The appellant testified that the officers promised to help him if he made a statement. He admitted that he understood his rights on both days he was questioned, that he was not mistreated in any way, and that they did not suggest he lie. He also admitted that he did not tell his public defender, who represented him the next day at the Recorder’s Court, about the alleged promises.

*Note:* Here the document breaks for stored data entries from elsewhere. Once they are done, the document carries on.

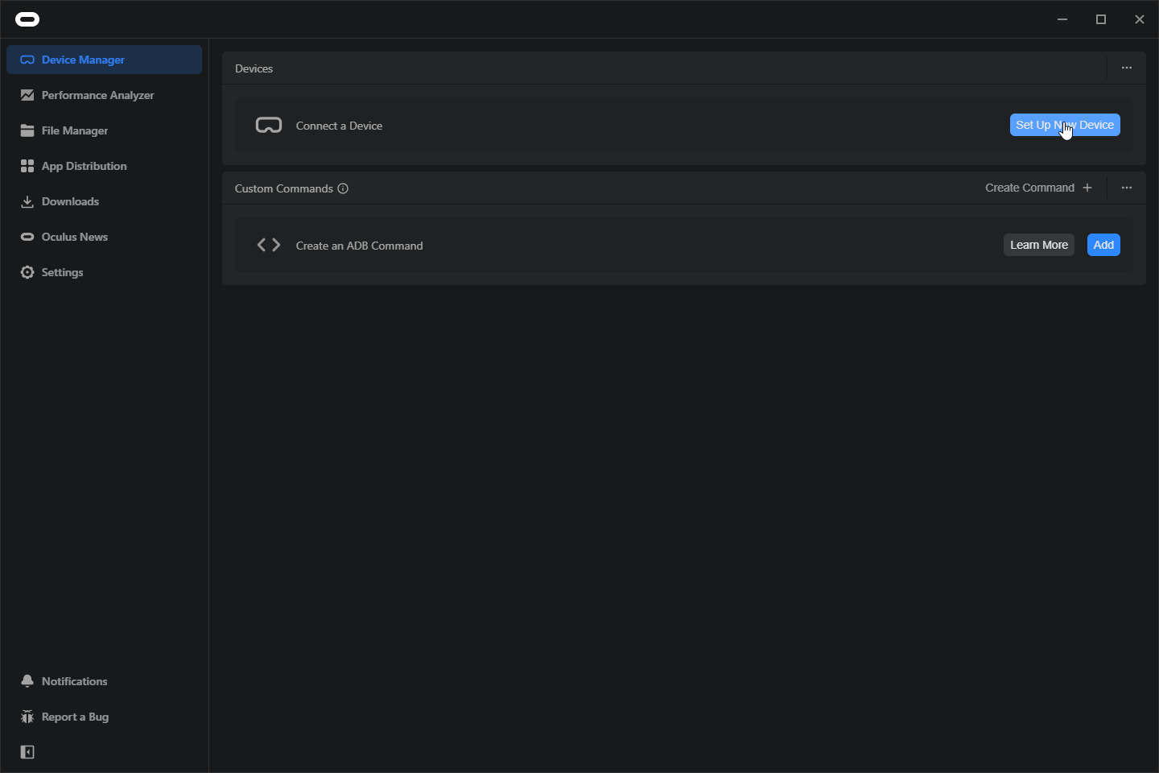Click the info icon next to Custom Commands

343,188
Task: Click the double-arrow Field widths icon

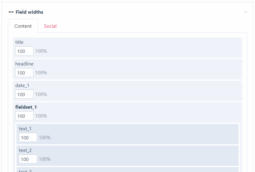Action: coord(11,12)
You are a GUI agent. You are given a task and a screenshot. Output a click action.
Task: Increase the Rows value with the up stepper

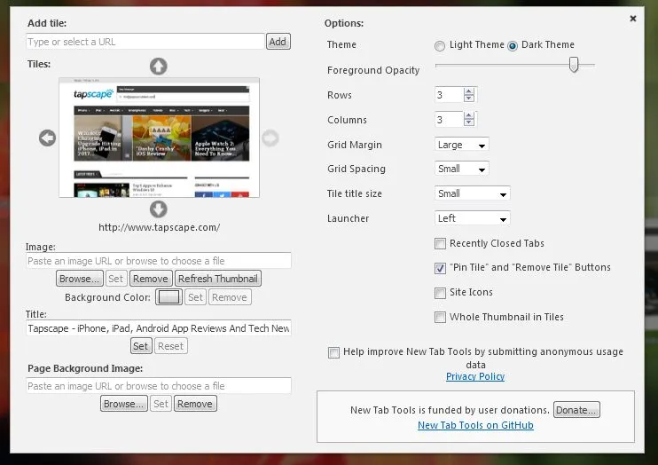[x=469, y=91]
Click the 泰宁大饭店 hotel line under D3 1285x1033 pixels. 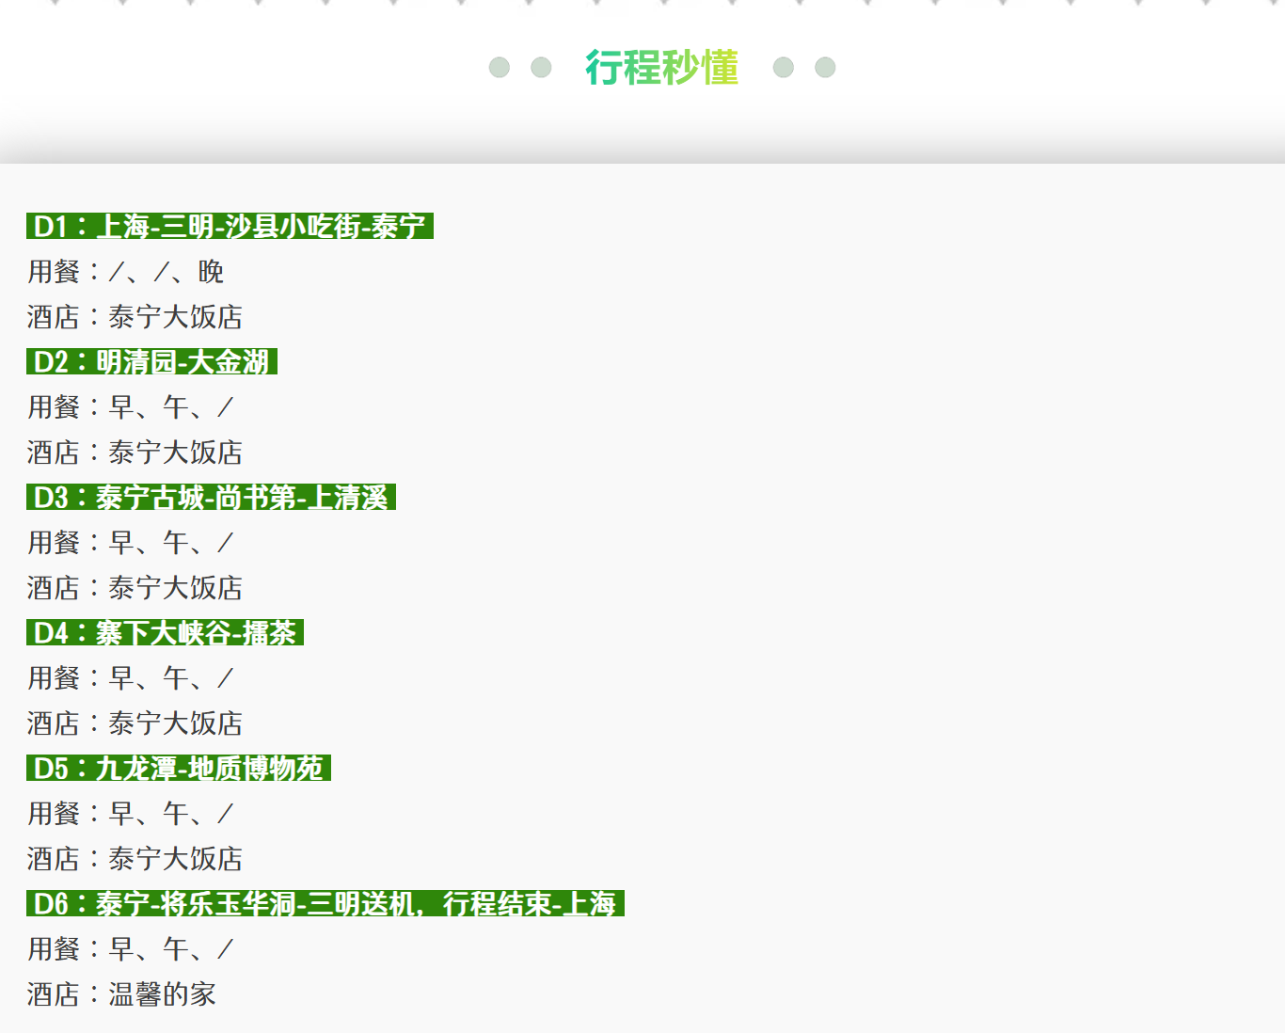(x=135, y=588)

The military judge made findings of fact and denied the motion. He found that the police officers had testified truthfully, whereas he found the appellant’s testimony regarding police offers to help him, and promises of leniency and possible immunity, not credible. He also found that while the police officers had encouraged him to tell the truth, the appellant was fully aware of the consequences of a statement and its potential use against him; that he therefore made a knowing, conscious, intelligent, and voluntary waiver of his rights on both days; and, that there was no fact or circumstance caused by or participated in by either officer such as to overcome the free exercise of the accused’s will to waive his rights. We agree that the appellant knowingly waived his rights and made a voluntary confession.
On appeal, the appellant does not renew his argument that his Miranda rights were violated, but rather urges for the first time that, under Georgia law, the alleged police promises made his confession involuntary and therefore inadmissible. We find this argument absolutely without merit. In any event, not having been raised at trial, it was waived. Manual for Courts-Martial, United States, 1984, Rule for Courts-Martial 905(e).
V.
We also disagree with the appellant’s assertion that the government failed to prove that the offense of raping T in Germany occurred after January 1987 and therefore within the statute of limitations which is five years.
Although T was not precise as to dates, her statement to the Columbus police and her comments to Dr. Saucier confirmed that the appellant had sexual intercourse with her in Germany. The appellant was stationed in Germany from 1985 to 1988. His confession reads in part:
Sometime in 1987, while I was stationed in Germany, I started messing with my daughter, [Tj. She was about seven years old at the time. It started off just feeling on her and then I ended up having intercourse with her. When this happened in GERMANY, my wife would be home, but she would be asleep.
The appellant thus admitted that the intercourse began in 1987. Since T was in fact seven years old during the first seven months of 1987 (until she turned eight on 30 July), the appellant’s reference to her age in his confession appears to confirm that the intercourse began early in 1987. We are convinced beyond a reasonable doubt that the evidence legally and factual
We have considered the remaining assignment of error and the personal assertions of the appellant raised pursuant to United States v. Grostefon, 12 M.J. 431 (C.M.A.1982), and find them to be without merit.
The findings of guilty and the sentence are affirmed.
Judge WERNER and Judge GRAYELLE concur.
. See United States v. Holt, 33 M.J. 400, 404 n. 5 (C.M.A.1991).